• [Source excerpt]
----------------------------------------
Consider a different way to construct a stable matching. Start with the empty matching $M = \emptyset$ and do the following: Pick an arbitrary blocking pair $(x, y)$ and resolve it by adding $(x, y)$ to $M$ and deleting any existing pairs $(x, \cdot)$ and $(\cdot, y)$ from $M$. Repeat until no blocking pair exists. Does this algorithm compute a stable matching? Resolve the question in one of the following two ways:

\begin{enumerate}
\item Give a proof that, for any set of preference lists and any sequence of blocking pair resolutions, the algorithm always terminates.
\item Give an example of a set of preference lists and a sequence of blocking pair resolutions such that the algorithm does not terminate.
----------------------------------------
• [Records]

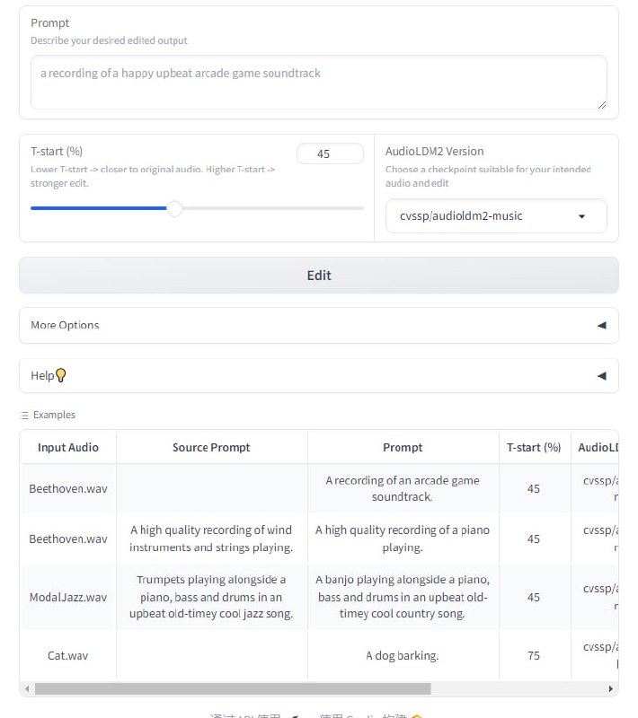Screen dimensions: 638x718
Task: Select the first Beethoven.wav example row
Action: (68, 489)
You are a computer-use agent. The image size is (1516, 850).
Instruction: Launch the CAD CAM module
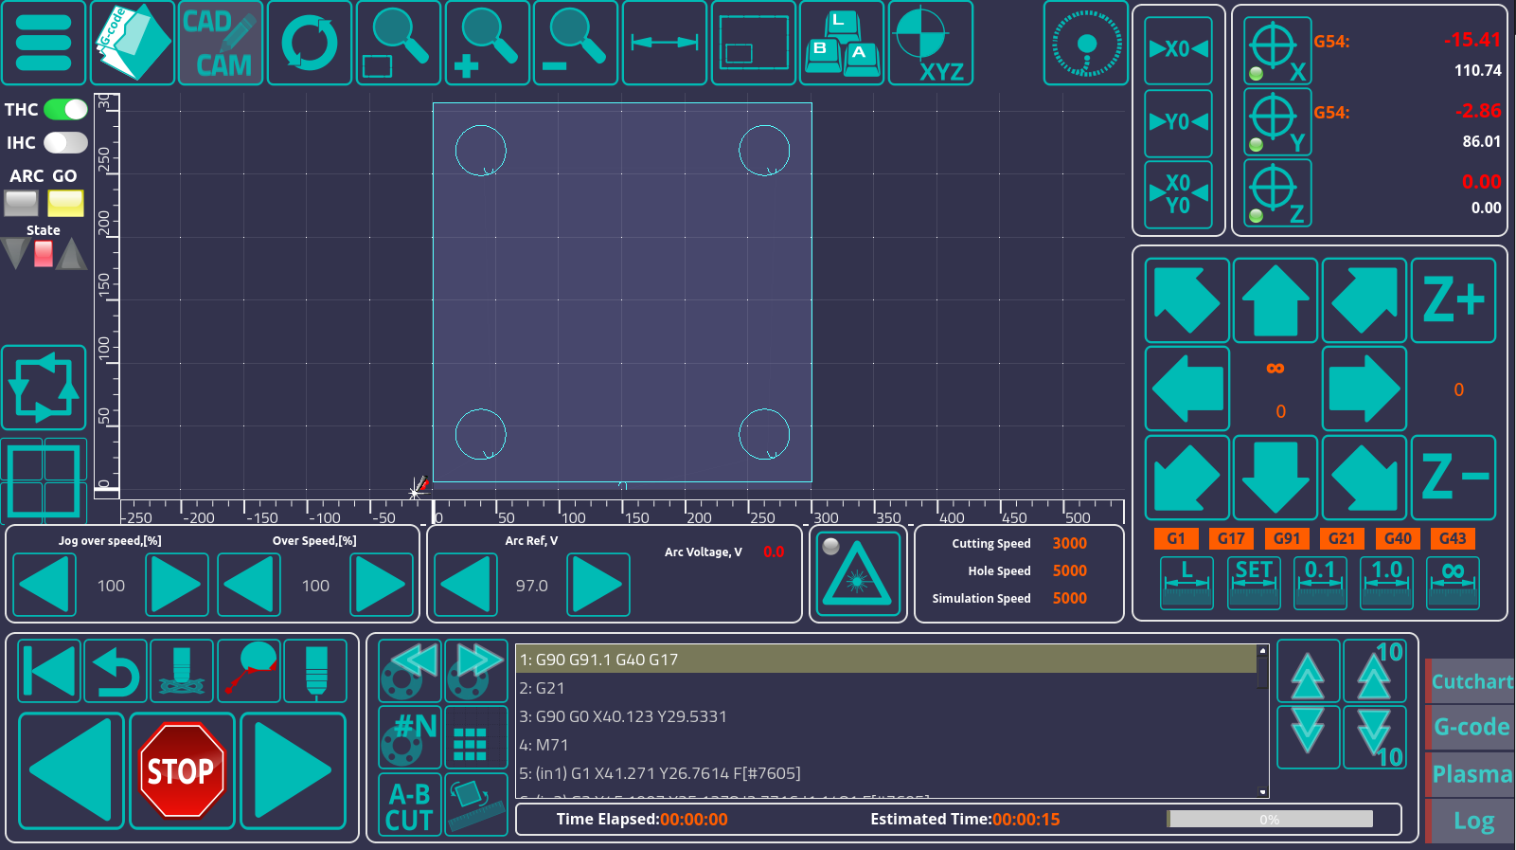click(x=220, y=44)
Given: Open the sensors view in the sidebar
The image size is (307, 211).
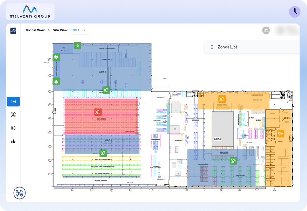Looking at the screenshot, I should [13, 101].
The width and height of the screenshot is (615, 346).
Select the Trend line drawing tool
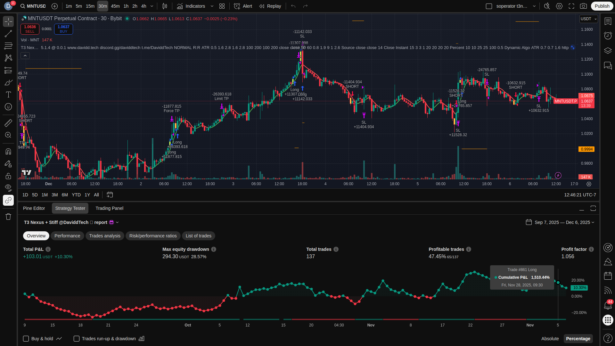click(8, 34)
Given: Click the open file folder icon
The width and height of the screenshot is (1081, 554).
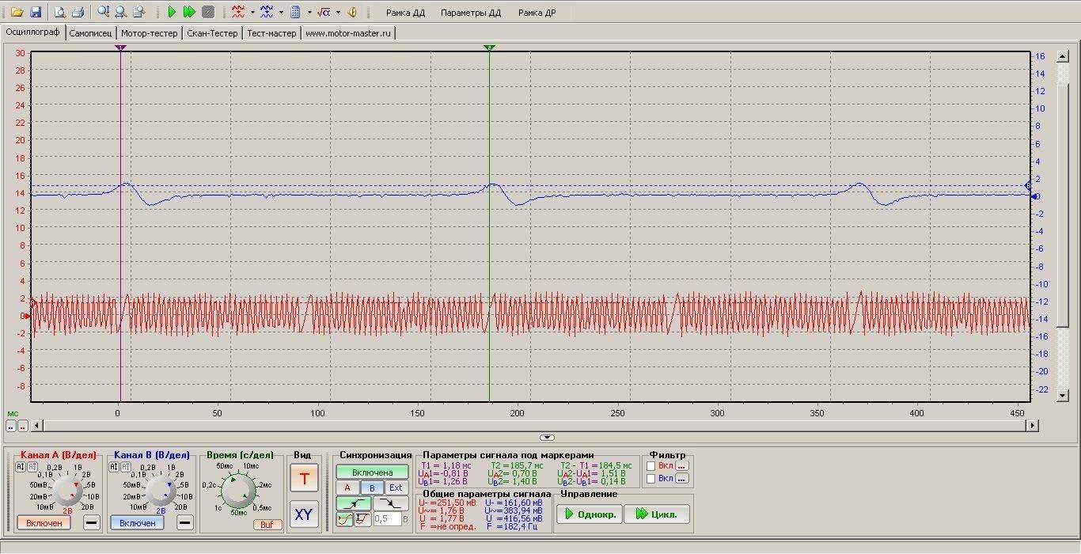Looking at the screenshot, I should tap(17, 12).
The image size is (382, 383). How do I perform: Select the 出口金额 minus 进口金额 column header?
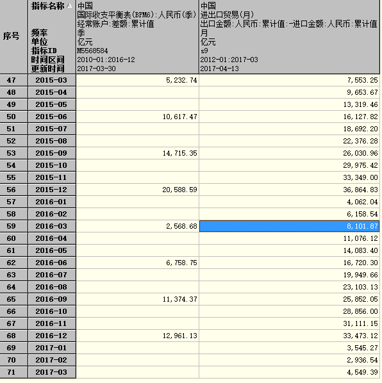pyautogui.click(x=289, y=37)
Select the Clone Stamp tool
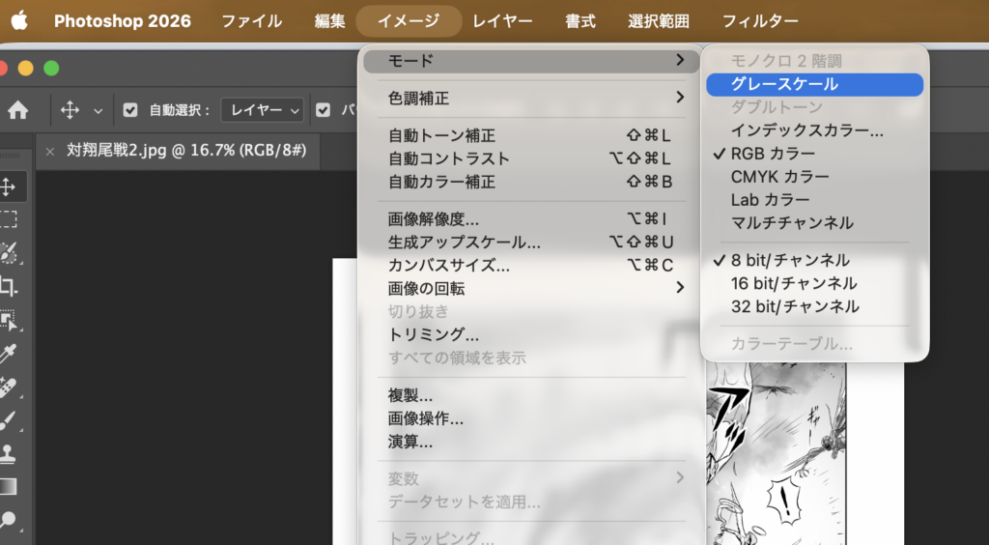The image size is (989, 545). coord(9,453)
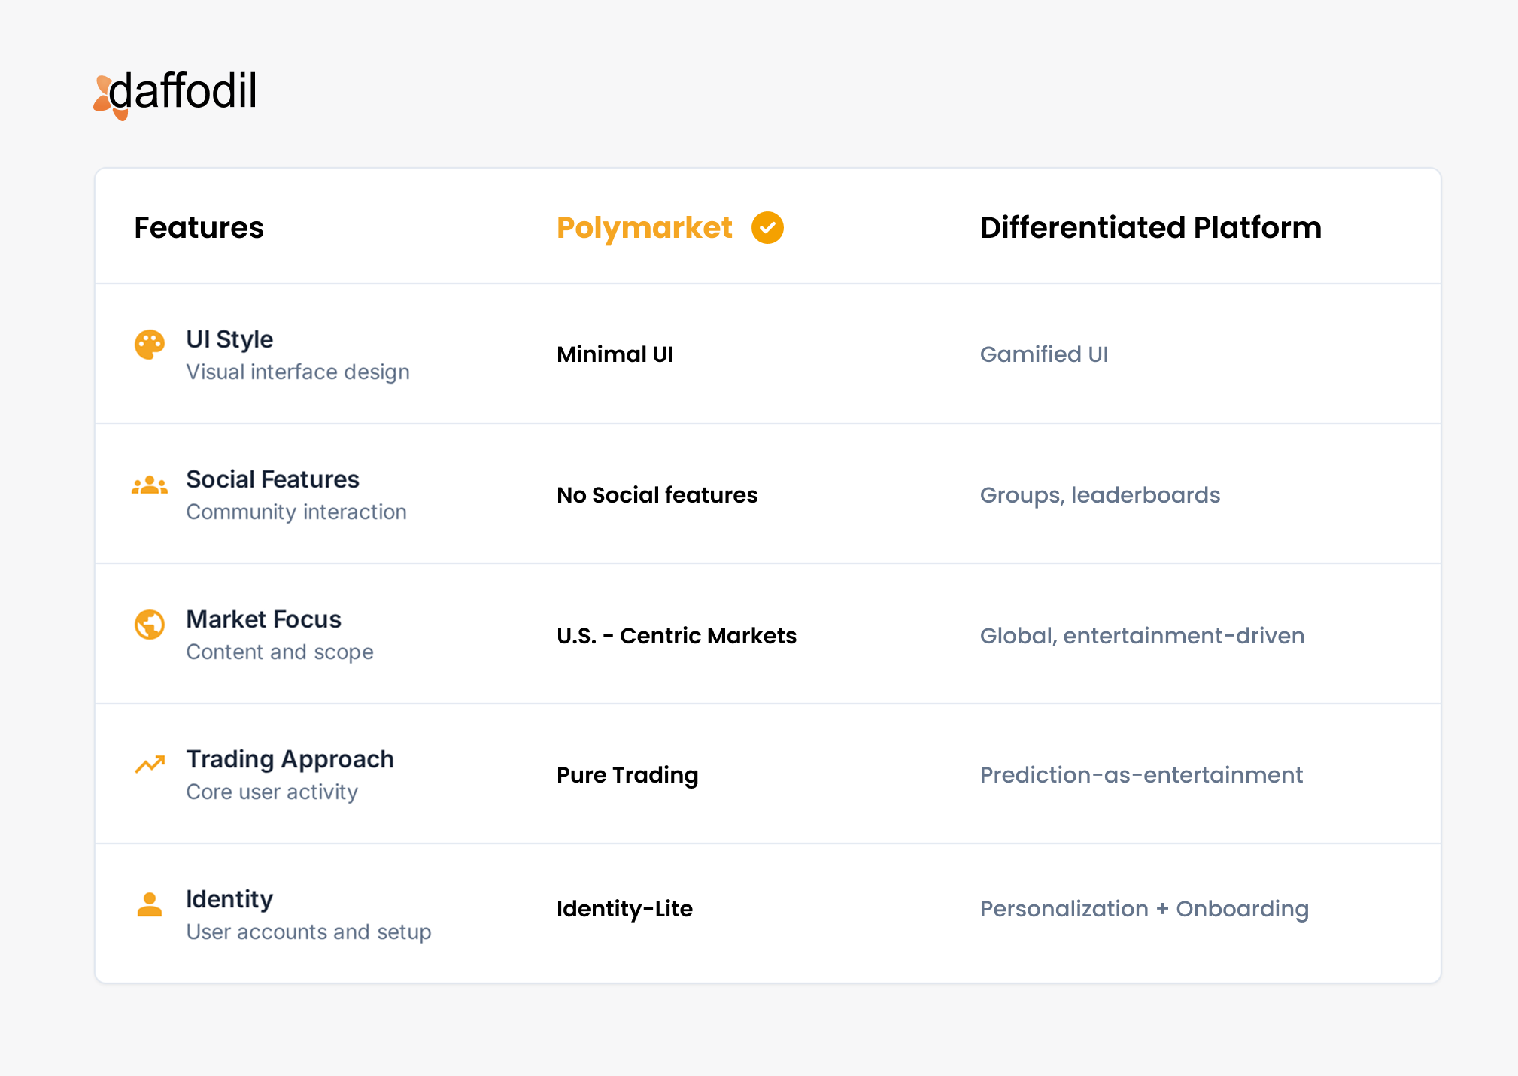The height and width of the screenshot is (1076, 1518).
Task: Click the Gamified UI link text
Action: click(1044, 354)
----------------------------------------
• [Required actions]
**A.** Can you repeat the entries from their first line through the line containing "click(x=220, y=44)", both ends included, and leave out the pictures?
**B.** How would the stable matching exercise go on after its last sentence? Continue it from there.
The entries have no connection to the stable matching text.

• [Responses in order]
**A.**
Screen dimensions: 638x718
Task: Select the first Beethoven.wav example row
Action: (68, 489)
You are a computer-use agent. The image size is (1516, 850).
Instruction: Launch the CAD CAM module
click(x=220, y=44)

**B.**
\end{enumerate}


\bigskip \noindent \textbf{Answer:}

This algorithm is correct and terminates, because every time an arbitrary blocking pair is resolved, there is an order behind this selection. When $(x,y)$ is matched, both $x$ is matched to a strictly higher-ranked $y >_x y'$, for some $y'$, and $y$ is matched to a strictly higher-ranked $x >_y x'$, for some $x'$.
Because for each vertex there is a finite number of higher-ranked vertices to be paired with, the algorithm will eventually terminate.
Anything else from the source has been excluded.